Graham Reid | | 2 min read
History, according to Napoleon (among others), is written by the winners. True in one sense. But if the losers are still out there they are often so forgetful of their history as to be worthless and absent witnesses. Many buy into the narrative of the winners, whom you might have thought would be their adversary.
Take the New Zealand reggae band Herbs for example: Their Very Best Of compilation a few years ago pretended they weren't actually on any frontline of political comment other than of the most usefully global (and therefore non-threatening on the local front) kind.
Sure they wrote French Letter about the abhorent French testing of nuclear weapons in the South Pacific, but on their debut EP Whats' Be Happen of 1981 -- this year acknowledged at the Taite Awards as and Independent New Zealand Classic Record -- they looked at uncomfortable issues closer to home.
Herbs rather skewed the playing field for themselves as is written about here, but the other day I had an e-mail which was utterly dismissive of the original Herbs.
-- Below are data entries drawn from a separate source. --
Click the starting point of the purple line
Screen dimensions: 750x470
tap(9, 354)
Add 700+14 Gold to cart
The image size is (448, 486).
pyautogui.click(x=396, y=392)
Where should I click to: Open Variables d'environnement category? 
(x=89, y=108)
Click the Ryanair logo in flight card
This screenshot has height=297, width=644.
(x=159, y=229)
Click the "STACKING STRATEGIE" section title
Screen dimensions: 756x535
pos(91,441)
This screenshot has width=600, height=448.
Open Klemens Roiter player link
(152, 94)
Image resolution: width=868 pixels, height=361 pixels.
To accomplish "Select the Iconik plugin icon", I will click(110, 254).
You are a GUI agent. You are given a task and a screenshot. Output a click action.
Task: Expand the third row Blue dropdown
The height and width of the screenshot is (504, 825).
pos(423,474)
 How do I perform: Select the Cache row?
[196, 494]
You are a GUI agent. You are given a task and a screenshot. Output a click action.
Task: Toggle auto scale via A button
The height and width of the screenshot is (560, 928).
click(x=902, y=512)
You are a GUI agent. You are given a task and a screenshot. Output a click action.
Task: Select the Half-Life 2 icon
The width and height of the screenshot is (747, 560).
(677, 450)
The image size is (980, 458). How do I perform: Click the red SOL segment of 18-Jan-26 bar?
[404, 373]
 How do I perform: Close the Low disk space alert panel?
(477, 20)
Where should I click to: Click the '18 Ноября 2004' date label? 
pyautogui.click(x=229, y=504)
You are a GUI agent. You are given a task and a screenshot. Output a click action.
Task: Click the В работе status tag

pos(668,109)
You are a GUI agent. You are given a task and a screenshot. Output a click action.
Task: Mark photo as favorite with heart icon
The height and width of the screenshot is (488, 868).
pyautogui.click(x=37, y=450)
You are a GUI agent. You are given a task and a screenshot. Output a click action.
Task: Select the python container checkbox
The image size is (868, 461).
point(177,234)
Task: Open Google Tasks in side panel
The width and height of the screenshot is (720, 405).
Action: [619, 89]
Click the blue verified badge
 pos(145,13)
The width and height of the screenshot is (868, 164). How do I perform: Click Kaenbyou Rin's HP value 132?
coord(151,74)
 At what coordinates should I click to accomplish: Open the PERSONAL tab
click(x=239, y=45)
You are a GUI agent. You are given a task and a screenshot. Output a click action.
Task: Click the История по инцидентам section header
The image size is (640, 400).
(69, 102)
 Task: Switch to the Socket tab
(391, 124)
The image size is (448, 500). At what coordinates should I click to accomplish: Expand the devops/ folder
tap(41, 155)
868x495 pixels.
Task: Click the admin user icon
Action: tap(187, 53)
The barely literate writer clearly had no knowldedge of when Herbs were a frontline/angry/problematic band whose manager was an important figure in the Polynesian Panthers.
But Herbs -- before they became an avuncular MOR hire-for-a-cause band -- were out there making important politcal and social statements about Maori/Polynesian Auckland (the Polynesian capital of New Zealand/Aoteraroa and the Pacific). Their exceptional debut Whats' Be Happen -- on the appropriately named Warrior Records - nailed their politics unequivocally.
They were band which at the time seemed the natural consquence of the volatile times they grew up in: the Nga Tamatoa movement of the late Sixties and early Seventies, those despicable dawn raids and the rise of the Polynesian Panthers, the hikoi and land rights struggles, the occupation of Bastion Point (as seen on the EP cover) and of course the Springbok tour at the time and the questions it raised about New Zealand's race relations.
In six songs Herbs addressed the struggle in South Africa (Azania) which was an explosive and divisive issue in Aotearoa at the time lest we forget, what Maori and Pacific kids were going through by way of police harassment in Auckland (Dragons and Demons) and their fight-back through gang culture (Whistling in the Dark), and a call for unity (One Brotherhood).
And then there was the simple and beautifully inclusive Reggae's Doing Fine ("written as a tribute to Bob Marley") which assimilated Pasifika/Rastafarian music and messages into a song which could have spoken a greater constituency.
And the title track posted here -- which spoke to those who had come to New Zealand in search of work but had become slave to the wage culture as "your island grows weak and abandoned, abandoned and foresaken".
Of course Herbs being a "political" band is not something many know about. But you only have to listen. Unfortunately the songs on this EP rarely turn up on compilations (Azania and Dragons and Demons were on a collection 13 Years of Herbs, most recently Dragons and Demons on the One Love set) so perhaps we should forgive those who lightly dismiss them as some kind of safe, benign reggae band?
But after the award this year, no one should be so ignorant or as ill-informed as that dickhead who wrote to me.
Brother, if you don't know your past you won't know your future.